Thorbjarnarson, who turned 19 in May, played on Iceland’s Under-20 national team in the FIBA European championship last month in Crete. He averaged 7.1 points, 4.7 rebounds and 2.3 assists.
In the 2016 FIBA tournament with the Under-18 team, he averaged 19.6, 6.2 and 1.8.
DraftExpress offered this analysis after the July tournament:
“After turning in tremendous U18 performances in 2016 and 2015, Thorbjarnarson struggled a bit at the U20 level, having issues scoring efficiently in the half court. He struggled to finish over superior size and length.
“He’s at his best when he’s playing with the ball, getting downhill out of a pick and roll. He has great body control, floater finishes and some creativity as the primary ball-handler.
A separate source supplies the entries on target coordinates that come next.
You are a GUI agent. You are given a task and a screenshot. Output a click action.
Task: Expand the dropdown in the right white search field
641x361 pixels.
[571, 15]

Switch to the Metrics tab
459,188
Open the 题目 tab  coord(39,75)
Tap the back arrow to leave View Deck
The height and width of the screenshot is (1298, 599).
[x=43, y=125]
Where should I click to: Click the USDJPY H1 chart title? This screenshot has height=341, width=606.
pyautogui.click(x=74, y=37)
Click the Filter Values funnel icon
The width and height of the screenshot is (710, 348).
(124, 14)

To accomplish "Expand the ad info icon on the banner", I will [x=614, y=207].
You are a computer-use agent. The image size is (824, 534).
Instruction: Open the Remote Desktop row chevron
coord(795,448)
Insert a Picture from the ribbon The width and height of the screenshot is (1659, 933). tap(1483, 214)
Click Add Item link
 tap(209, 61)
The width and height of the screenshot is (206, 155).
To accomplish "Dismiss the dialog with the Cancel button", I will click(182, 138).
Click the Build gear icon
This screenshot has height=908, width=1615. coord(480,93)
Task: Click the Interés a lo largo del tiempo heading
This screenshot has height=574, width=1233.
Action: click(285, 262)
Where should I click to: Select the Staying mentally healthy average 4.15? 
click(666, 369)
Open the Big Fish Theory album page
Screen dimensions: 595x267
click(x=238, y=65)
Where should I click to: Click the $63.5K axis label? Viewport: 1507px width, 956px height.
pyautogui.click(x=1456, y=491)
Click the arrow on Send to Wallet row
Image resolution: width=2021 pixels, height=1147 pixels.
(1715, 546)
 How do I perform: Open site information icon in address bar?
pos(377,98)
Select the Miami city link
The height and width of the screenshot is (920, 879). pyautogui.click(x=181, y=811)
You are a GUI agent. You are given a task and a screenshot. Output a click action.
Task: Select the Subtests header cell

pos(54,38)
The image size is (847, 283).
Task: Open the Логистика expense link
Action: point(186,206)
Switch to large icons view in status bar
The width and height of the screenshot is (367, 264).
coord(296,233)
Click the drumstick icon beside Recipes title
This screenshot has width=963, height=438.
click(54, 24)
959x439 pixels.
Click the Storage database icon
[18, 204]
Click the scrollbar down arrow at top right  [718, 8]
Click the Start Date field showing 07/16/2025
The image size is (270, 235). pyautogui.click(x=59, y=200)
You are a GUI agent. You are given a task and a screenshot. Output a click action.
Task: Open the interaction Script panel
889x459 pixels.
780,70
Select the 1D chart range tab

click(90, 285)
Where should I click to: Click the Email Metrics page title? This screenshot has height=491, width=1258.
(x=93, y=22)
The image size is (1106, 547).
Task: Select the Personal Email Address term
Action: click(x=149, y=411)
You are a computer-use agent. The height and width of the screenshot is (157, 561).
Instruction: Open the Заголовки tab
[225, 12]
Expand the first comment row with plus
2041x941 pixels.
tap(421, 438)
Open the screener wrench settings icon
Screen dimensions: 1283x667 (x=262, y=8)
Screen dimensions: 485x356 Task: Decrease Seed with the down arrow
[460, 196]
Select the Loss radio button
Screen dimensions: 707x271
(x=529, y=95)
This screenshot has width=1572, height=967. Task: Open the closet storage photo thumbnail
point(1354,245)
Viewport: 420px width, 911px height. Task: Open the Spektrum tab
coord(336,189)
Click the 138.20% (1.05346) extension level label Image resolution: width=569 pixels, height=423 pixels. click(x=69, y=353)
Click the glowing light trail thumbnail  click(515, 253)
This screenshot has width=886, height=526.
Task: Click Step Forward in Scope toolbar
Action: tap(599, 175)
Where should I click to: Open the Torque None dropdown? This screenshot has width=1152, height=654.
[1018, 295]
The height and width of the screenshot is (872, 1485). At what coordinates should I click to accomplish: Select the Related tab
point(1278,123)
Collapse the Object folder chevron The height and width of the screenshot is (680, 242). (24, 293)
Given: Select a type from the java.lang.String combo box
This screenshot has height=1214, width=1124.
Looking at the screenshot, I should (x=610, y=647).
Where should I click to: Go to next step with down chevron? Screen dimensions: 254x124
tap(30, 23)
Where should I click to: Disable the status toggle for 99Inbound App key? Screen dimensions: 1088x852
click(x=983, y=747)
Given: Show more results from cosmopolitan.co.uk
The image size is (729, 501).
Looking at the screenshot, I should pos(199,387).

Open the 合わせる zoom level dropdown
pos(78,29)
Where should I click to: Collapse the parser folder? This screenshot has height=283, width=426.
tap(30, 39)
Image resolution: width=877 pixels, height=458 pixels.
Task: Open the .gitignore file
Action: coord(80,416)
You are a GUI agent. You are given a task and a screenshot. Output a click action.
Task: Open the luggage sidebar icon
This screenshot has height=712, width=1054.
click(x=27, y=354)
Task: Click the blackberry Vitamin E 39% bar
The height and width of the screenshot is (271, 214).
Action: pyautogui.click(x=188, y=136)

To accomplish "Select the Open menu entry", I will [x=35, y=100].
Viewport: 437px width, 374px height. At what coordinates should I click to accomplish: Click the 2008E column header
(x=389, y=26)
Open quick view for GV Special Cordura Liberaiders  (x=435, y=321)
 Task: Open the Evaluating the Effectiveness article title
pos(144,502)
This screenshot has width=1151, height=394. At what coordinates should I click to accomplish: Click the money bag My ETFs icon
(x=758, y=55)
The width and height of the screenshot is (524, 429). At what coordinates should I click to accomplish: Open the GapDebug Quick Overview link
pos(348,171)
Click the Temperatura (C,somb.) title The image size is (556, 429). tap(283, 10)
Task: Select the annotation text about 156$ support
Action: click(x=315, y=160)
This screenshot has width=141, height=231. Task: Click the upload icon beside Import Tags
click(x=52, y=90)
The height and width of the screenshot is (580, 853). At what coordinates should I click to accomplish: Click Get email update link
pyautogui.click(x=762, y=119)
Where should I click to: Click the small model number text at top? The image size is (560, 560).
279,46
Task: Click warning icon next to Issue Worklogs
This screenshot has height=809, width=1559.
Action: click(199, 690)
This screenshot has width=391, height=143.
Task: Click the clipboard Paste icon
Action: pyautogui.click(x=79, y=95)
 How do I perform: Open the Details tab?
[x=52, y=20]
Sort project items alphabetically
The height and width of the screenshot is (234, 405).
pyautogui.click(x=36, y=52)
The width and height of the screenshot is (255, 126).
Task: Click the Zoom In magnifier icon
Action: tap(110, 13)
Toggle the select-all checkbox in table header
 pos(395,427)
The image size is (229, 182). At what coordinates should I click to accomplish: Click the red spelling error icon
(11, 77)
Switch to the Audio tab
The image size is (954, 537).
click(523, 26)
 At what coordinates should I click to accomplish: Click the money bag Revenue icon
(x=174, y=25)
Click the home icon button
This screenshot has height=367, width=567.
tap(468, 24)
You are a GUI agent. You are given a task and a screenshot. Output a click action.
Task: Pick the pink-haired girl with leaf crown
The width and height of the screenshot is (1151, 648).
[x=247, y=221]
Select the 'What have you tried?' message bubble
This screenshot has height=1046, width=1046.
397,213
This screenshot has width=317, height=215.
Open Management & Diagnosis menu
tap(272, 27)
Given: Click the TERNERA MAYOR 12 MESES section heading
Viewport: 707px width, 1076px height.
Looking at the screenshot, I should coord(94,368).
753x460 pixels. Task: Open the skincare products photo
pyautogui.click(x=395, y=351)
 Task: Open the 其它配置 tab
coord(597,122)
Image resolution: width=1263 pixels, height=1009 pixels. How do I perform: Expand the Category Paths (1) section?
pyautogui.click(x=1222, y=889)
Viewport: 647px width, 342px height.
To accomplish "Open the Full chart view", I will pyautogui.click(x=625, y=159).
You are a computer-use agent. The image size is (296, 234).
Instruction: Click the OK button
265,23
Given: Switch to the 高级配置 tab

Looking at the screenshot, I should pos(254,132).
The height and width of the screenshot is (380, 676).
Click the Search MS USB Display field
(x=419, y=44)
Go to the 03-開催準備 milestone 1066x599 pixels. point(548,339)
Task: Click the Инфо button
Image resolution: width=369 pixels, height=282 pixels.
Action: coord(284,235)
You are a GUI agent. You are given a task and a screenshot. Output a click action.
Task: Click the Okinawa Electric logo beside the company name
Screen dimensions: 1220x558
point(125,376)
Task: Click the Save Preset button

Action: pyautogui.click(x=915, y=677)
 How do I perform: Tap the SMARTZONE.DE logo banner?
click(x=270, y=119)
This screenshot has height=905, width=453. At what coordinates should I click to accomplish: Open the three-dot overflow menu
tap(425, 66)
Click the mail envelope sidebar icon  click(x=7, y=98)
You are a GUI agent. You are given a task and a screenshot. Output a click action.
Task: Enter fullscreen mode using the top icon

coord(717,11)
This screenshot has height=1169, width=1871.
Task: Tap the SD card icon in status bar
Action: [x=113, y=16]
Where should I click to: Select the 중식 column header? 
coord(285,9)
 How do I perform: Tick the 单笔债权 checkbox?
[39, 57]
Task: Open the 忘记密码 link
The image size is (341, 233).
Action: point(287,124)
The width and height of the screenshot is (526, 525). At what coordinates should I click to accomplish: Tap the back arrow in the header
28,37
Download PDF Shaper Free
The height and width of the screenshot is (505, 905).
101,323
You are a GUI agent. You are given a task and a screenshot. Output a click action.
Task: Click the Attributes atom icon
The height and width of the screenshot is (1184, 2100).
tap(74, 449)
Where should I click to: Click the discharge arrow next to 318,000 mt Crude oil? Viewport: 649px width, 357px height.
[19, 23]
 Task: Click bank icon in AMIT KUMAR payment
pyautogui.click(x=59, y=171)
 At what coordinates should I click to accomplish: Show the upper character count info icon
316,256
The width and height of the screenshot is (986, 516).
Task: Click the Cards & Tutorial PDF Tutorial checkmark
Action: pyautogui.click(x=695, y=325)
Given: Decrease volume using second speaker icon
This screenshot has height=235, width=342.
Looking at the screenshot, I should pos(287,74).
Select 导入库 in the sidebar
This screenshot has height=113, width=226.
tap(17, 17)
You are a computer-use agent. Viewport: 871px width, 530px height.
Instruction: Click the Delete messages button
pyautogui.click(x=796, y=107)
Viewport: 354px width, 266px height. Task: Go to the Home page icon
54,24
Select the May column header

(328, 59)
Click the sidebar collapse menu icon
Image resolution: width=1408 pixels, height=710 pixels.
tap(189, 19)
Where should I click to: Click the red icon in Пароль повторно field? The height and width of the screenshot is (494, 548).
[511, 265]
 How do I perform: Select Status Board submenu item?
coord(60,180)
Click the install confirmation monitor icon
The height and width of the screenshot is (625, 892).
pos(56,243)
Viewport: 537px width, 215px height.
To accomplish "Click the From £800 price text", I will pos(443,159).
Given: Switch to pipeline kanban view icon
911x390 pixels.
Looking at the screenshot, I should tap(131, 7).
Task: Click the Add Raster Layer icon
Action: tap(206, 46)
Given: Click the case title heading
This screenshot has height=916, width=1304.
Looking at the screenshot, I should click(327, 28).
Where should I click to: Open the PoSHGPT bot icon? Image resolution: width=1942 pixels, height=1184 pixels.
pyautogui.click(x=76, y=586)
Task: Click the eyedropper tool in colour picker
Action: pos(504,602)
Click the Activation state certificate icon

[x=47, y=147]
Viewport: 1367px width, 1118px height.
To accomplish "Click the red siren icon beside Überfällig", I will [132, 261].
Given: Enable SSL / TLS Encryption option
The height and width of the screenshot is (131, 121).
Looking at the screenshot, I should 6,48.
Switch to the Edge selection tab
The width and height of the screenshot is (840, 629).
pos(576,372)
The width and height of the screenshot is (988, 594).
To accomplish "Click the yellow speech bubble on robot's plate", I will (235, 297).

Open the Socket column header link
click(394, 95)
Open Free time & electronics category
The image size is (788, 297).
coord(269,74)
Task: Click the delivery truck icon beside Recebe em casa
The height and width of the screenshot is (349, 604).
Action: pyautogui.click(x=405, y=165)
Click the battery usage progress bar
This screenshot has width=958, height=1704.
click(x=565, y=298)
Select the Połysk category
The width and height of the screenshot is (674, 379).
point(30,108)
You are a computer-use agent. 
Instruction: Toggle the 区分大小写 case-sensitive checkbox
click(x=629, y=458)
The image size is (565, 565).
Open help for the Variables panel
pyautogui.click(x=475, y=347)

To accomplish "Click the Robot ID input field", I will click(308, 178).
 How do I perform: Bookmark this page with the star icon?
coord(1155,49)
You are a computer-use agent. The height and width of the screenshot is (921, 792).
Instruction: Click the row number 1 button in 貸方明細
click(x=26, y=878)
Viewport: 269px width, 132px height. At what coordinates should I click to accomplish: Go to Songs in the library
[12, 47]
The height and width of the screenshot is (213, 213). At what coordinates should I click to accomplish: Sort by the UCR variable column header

He’s competitive and fairly skilled despite being a very inconsistent jump shooter. Defensively, he has quick hands and excellent instincts even though he’s not overly long or physical.
“He has value as a mid-major slashing, playmaking wing who could become really valuable if the program that takes him is able to turn him into a more reliable shooter than what he showed at this event.’’
Nebraska still had two open scholarships for the coming season before pursuing Thorbjarnarson, who also attracted interest from Utah, UMass and Drake.
With NU junior forward Isaac Copeland’s eligibility appeal for the first semester still in limbo and senior guard Anton Gill recovering from knee surgery, sources said the coaching staff felt the need to add another perimeter ball-handler.
Thorbjarnarson, besides his international experience, also has played as an amateur in Iceland’s professional league.
His family is accomplished academically. His father is a liaison to NATO, his mother and one brother are attorneys and another brother is an economist.
International players are hardly new to NU hoops. Just in the past 10 years, the Huskers have had players from New Zealand, Australia, China, Argentina, Germany, British Virgin Islands, Nigeria, Congo and Puerto Rico.